Machine Learning – Linear vs. Nonlinear Algorithms

cartlogisticmachine learningneural networksregression

Three linear machine learning algorithms: Linear Regression, Logistic Regression and Linear Discriminant Analysis.

Five nonlinear algorithms: Classification and Regression Trees, Naive Bayes, K-Nearest Neighbors, Learning Vector Quantization and Support Vector Machines.

Can someone please explain for each of these algorithms specifically why are they linear or nonlinear?

Also what would a neural network be and why?

Best Answer

To start, you are mixing classification and regression here, which complicates the answer a bit, but here is the extremely short version: For classification, the model is linear if you can plot all the n features in n-dimensional space, and there is a (n-1) dimensional "line" (or plane, or hyperplane), that separates (or mostly separates) different classes. So e.g., plot height and weight on x and y, and draw a straight line where most men are on one side and most women are on the other.

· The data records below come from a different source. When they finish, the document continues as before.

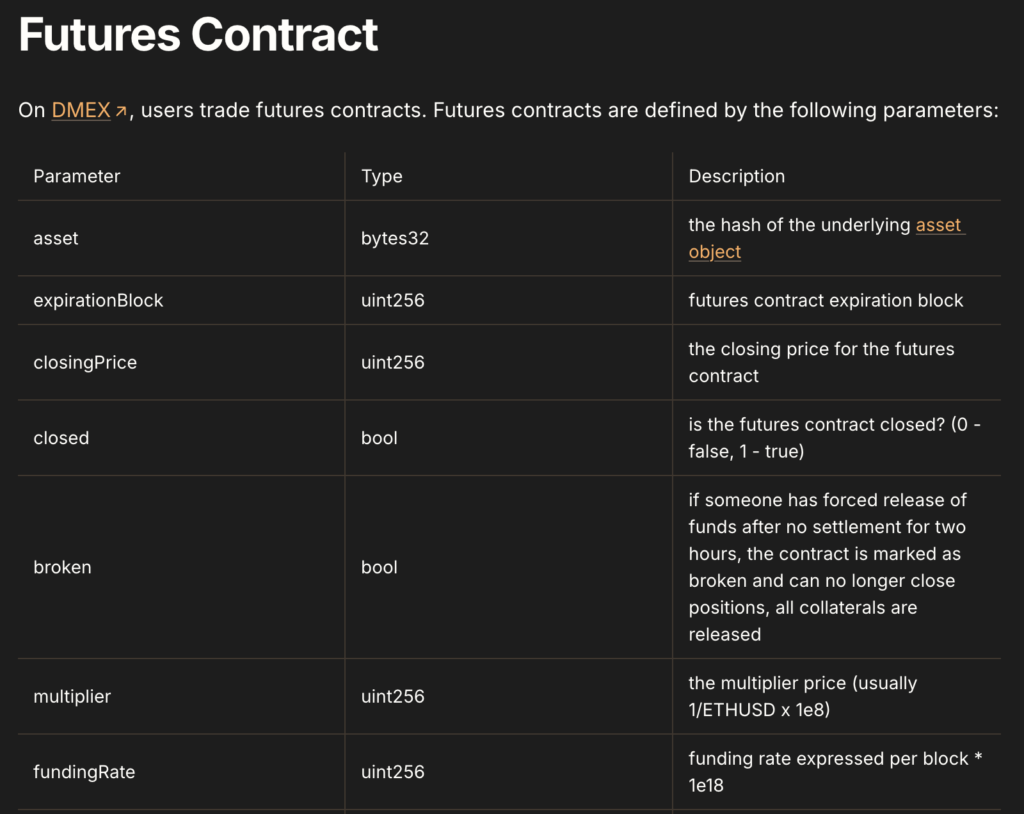Click uint256 type in the expirationBlock row
The height and width of the screenshot is (814, 1024).
(x=393, y=300)
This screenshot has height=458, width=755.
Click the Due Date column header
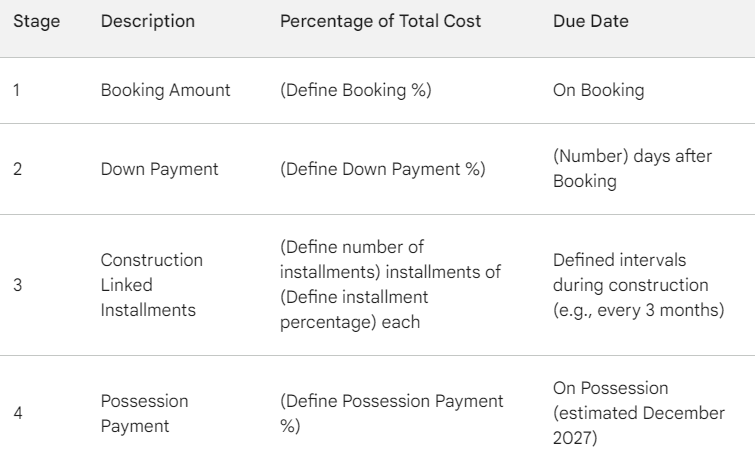coord(591,21)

In regression, a linear model means that if you plotted all the features PLUS the outcome (numeric) variable, there is a line (or hyperplane) that roughly estimates the outcome. Think the standard line-of-best fit picture, e.g., predicting weight from height.

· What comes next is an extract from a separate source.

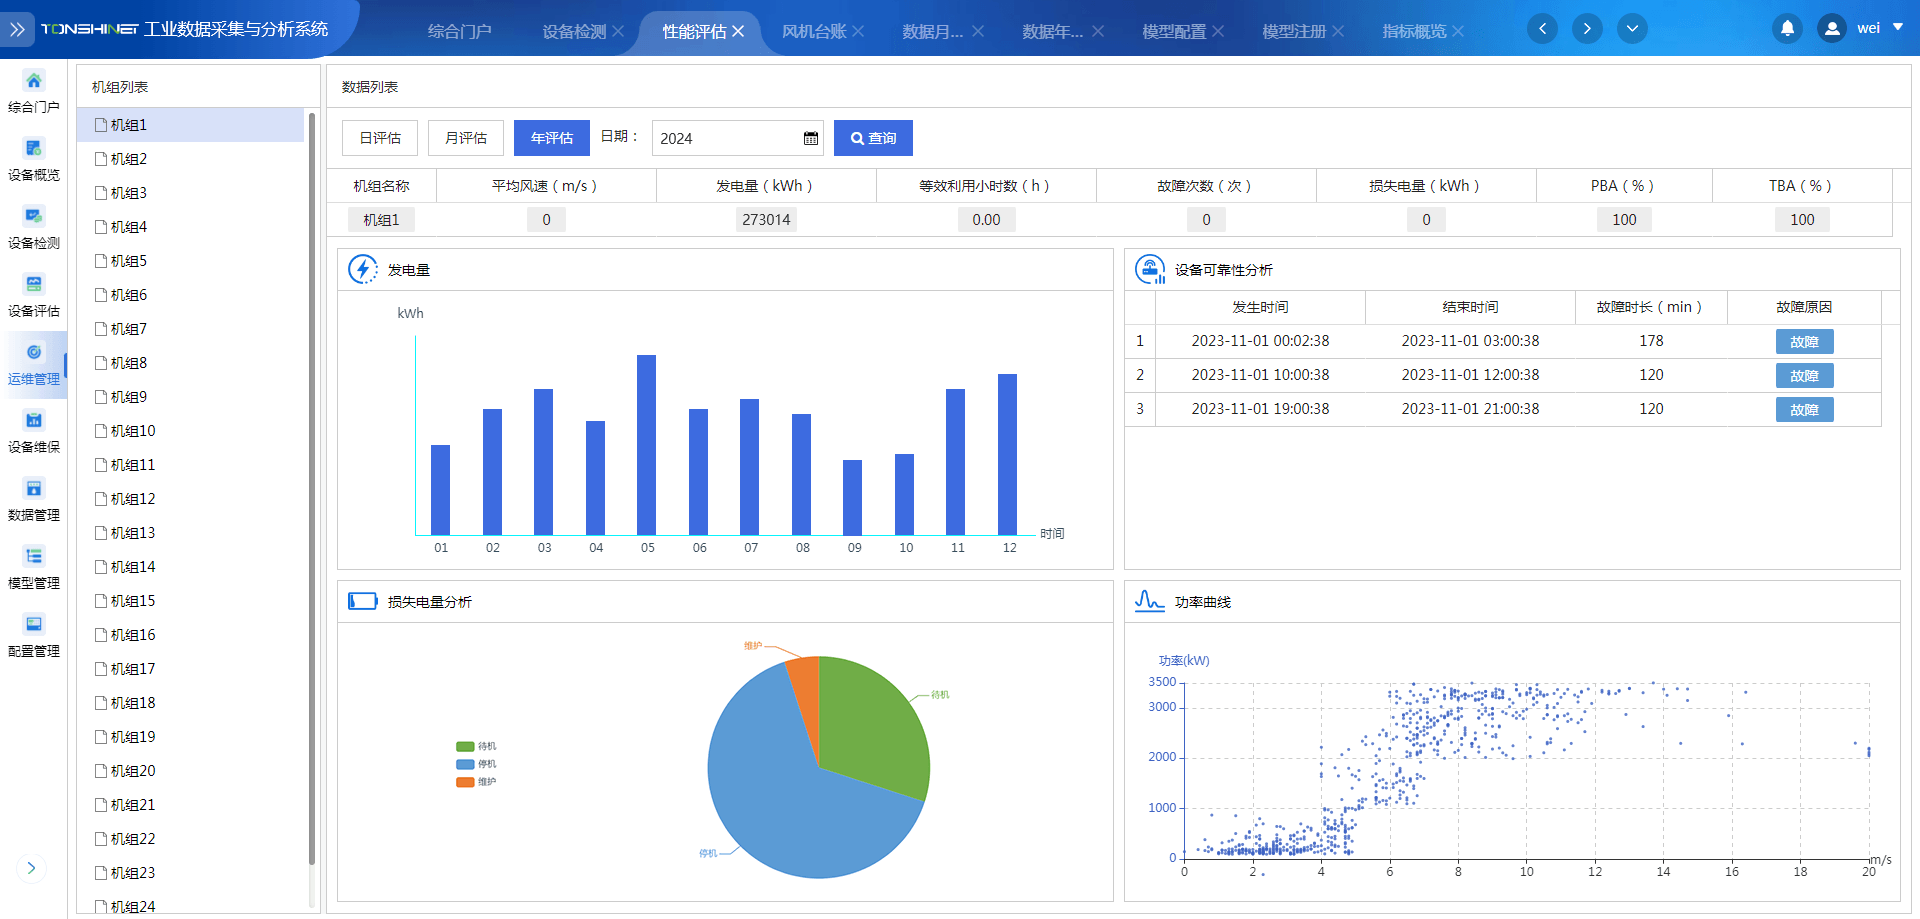Click the 查询 search button
Viewport: 1920px width, 919px height.
[873, 138]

All other models are "non linear". This has two flavors. First, you have the same basic construct, but where the "line" doesn't have to be straight. In trees, the discriminating line is a stair-step shape. E.g., If you are over 6ft and over 250lb, there is a 90-whatever percent chance you are male... Neural nets and several other algos are similar, but with potentially very complex/curvy boundaries or "lines of best fit".

The second flavor of non linear models are non-parametric. K-nearest-neighbors is an example of this. It doesn't look for a discriminating line/curve at all, and instead just looks around at the classes of its nearest neighbors.

Hope that helps!